– Но дело Фримен останется открытым, сэр!
– Жизнь полна загадок, Стёрджис; некоторым так и суждено остаться неразгаданными.
Майло не ответил.
– Удобная позиция, – одобрил я. – Если б только не одна моральная дилемма.
Шеф резко подался вперед. Сигара вспыхнула крошечными фейерверками.
– У кого это вы обнаружили дилемму, доктор?
– У Чарли.
– Вы не знаете Чарли. – Слова шефа прозвучали глухо, как будто выдавленные не слишком исправным гидравлическим прессом.
– Я разбираюсь в подростках, и если я правильно понял вас в прошлый раз, Чарли – парнишка смышленый. Убийство учителя – отличная пища для любопытства среди учеников. Вдумчивый молодой человек, если у него чистая совесть и хорошие связи в правоохранительных органах, вряд ли ограничится простым любопытством. Не удивлюсь, если на днях он впервые всерьез заинтересовался вашей работой.
Кончик сигары вдруг нырнул вниз.
– Если расследование убийства Фримен так и застрянет в шестеренках бюрократической машины, Чарли наверняка спросит вас почему. Он может даже сделать вид, что удовлетворен вашим ответом. Или не сделает, и вам придется сочинять правдоподобные объяснения. В любом случае он совсем не дурак, и баснями его любопытство удовлетворить не удастся. Причем любопытство это будет того сорта, которое запросто переживет даже учебу в Йеле.
– Йель, – шеф поморщился. – Как меня в свое время достали их дурацкие песенки! За столько лет не придумать ничего нового…
– Песни победителей не стареют, – заметил я. – А вот песен тех, кто сдался, никто не помнит.
Огонек сигары вдруг заплясал в воздухе. У шефа тряслись руки. Он сделал усилие, чтобы их успокоить. Ничего не вышло. Сигара полетела на землю, и он яростно топнул по ней ногой. Огоньки разлетелись во все стороны. Замигали. И погасли.
Шеф сидел в кресле, обхватив руками колени. Потом резко вскочил, как раскрывшийся выкидной нож, отвернулся и зашагал по бетону в сторону дома, уменьшаясь в размере по мере удаления. Зашел внутрь и беззвучно закрыл за собой дверь.
– Извини, приятель, – сказал я.
– За что?
– За то, что поссорил тебя с начальством.
– Подумаешь, херня какая, – отозвался Майло. – После того, как я чуть было не уволился, мои взгляды на субординацию несколько изменились. – Взгляд в сторону двери. – Впервые вижу, чтобы он ушел, ничего не сказав.
– Просто не мог найти слов от ярости.
– Да какая разница? Ты попал ему в больное место, Алекс.

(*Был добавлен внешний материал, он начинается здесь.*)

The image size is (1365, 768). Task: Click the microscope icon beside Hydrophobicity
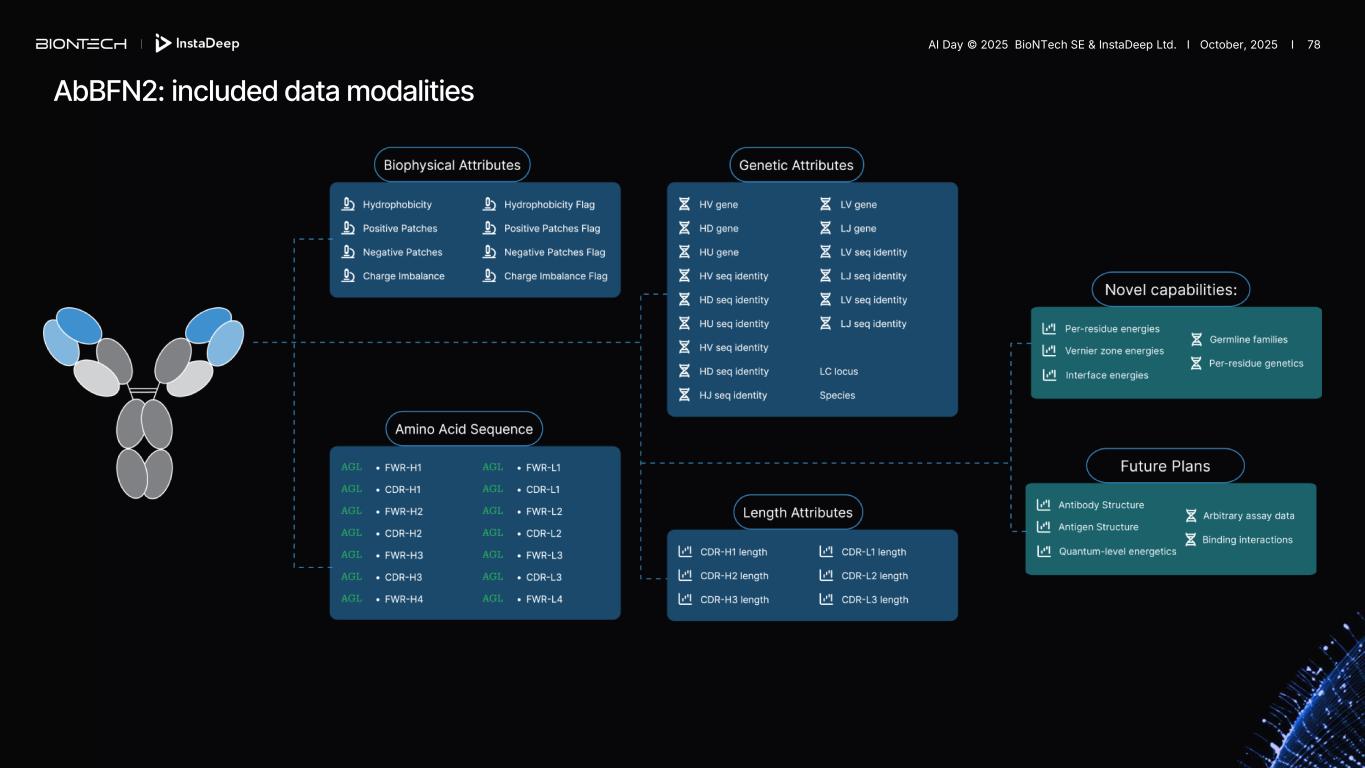coord(348,204)
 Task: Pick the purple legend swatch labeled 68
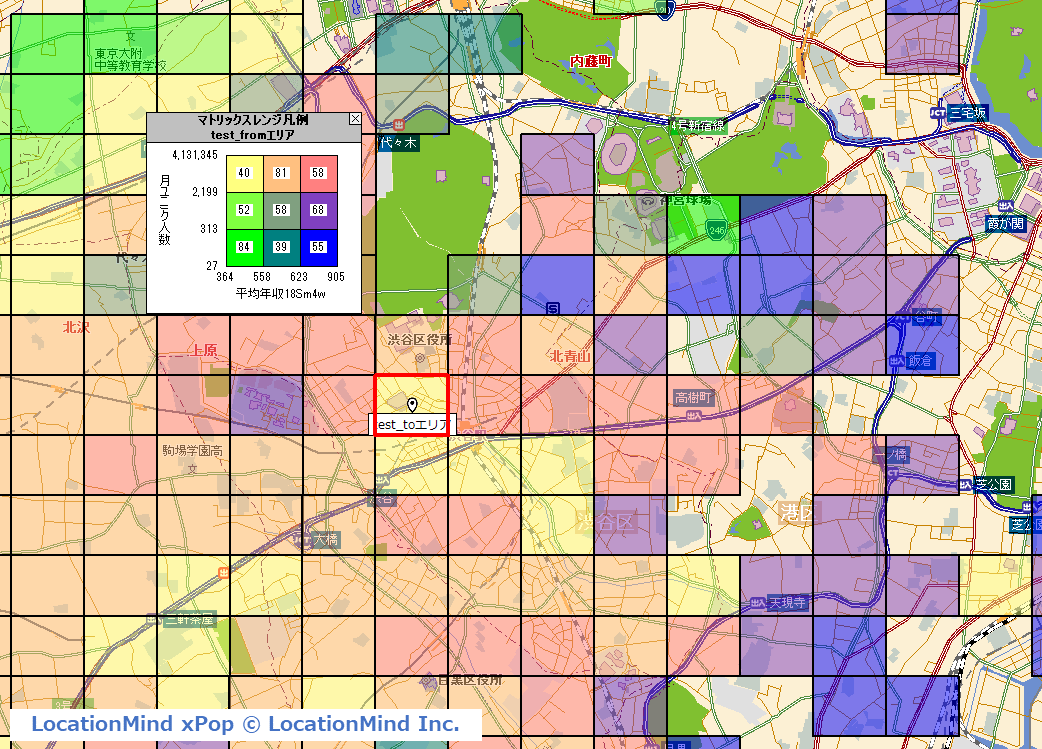click(x=319, y=210)
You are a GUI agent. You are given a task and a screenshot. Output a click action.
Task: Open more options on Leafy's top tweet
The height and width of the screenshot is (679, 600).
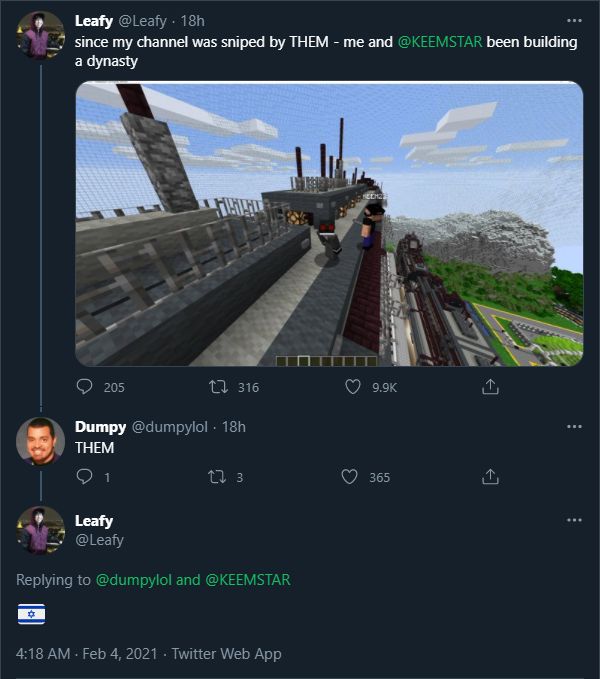coord(574,20)
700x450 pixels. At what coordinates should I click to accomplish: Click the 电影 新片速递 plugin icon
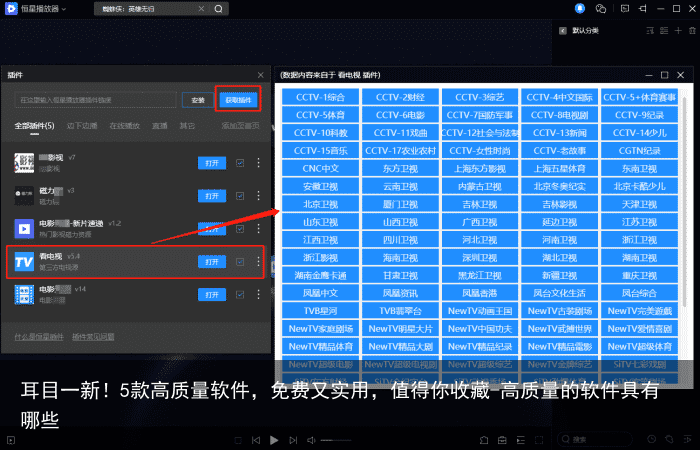[x=23, y=229]
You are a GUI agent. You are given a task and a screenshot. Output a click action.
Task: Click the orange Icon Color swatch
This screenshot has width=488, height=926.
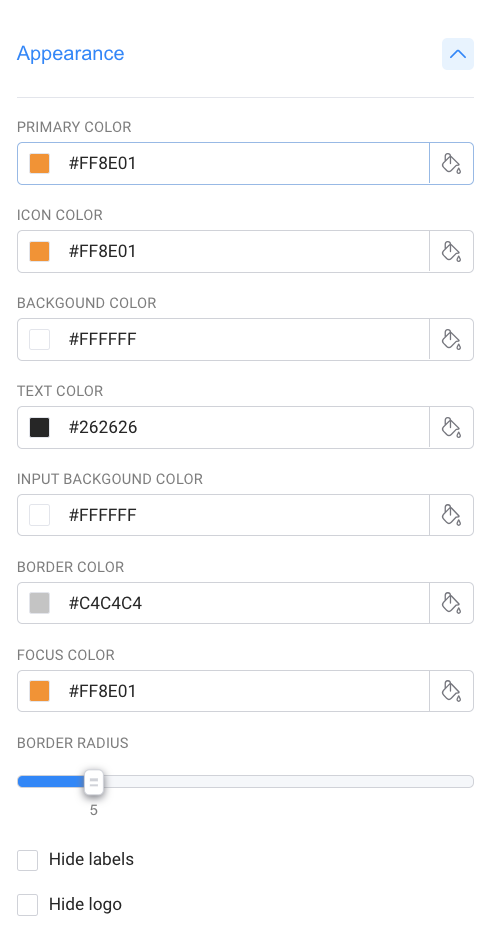(40, 252)
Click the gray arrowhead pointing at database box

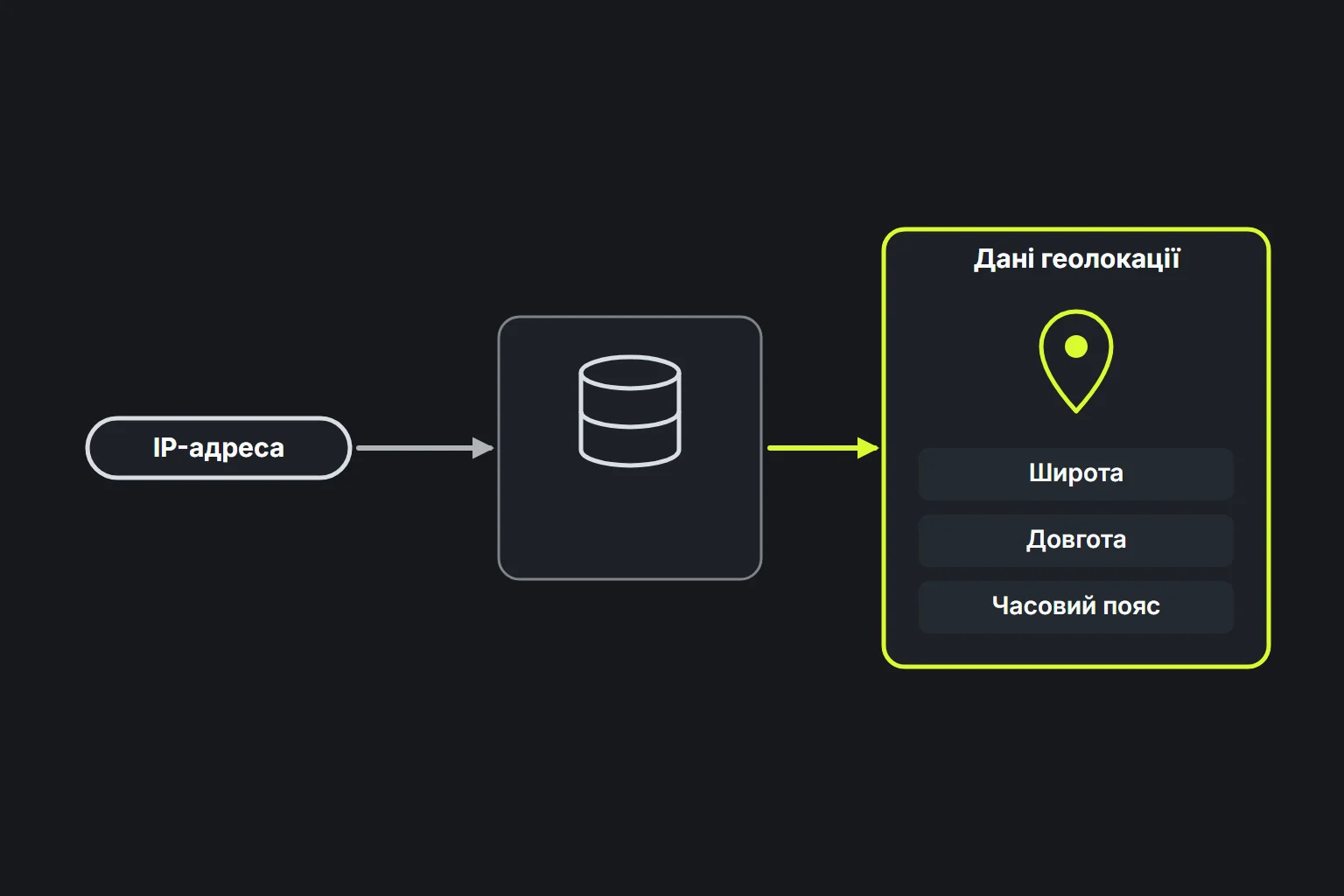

Можешь быть уверен, там, за дверью, все его мысли сейчас – о наследнике. Ну, а поскольку я не привык упускать таких шансов, я хватаю карту обеими руками.
– Какую карту?
– Карт-бланш, мой дорогой ами. Пока он не вмешается, буду делать по делам Фиделлы и Фримен все, что мне заблагорассудится.
– Он ведь все сформулировал. Ловишь Мендосу, если к тому будут основания, а иначе дело Фримен ложится в долгий ящик.
– Это было еще до того, как ты применил свои психологические штучки, а он не нашелся что ответить. Молчание – знак согласия, амиго. Кот издох – мышам раздолье.
Глава 25
Все, что можно было извлечь из карт-бланш в два часа ночи, – это объявить «Корвет» Сэла Фиделлы в чрезвычайный розыск. Наша машина неслась на восток по 101-у шоссе. Майло рассуждал:
– Если я найду отпечатки, которых нет в базе, это даст мне повод разыскивать Мартина Мендосу уже всерьез. Включая беседы с каждым учеником и учителем из Академии, кто с ним когда-либо пересекался. Еще можно полететь в Сан-Антонио и до отвала наесться тамале и жареного мяса, а в перерывах кататься мимо дома его сестры.
– Пусть все услышат рев разъяренного сыщика!
– Иные тягловые животные тоже издают громкие звуки…
Через девять часов я снова услышал в трубке его голос:
– Прекрасное нынче утро. – Голос звучал на редкость беззаботно.
– Нашелся «Корвет»?
– Пока нет, зато нашелся потерянный друг.
В полдень мы встретились с Майло у входа в тюрьму Калвер-Сити на Дюкен-авеню. Надзирательница по имени Широнна Бостич провела нас к камере предварительного содержания и принялась нетерпеливо копаться в связке ключей.
– Когда его привезли? – спросил Майло.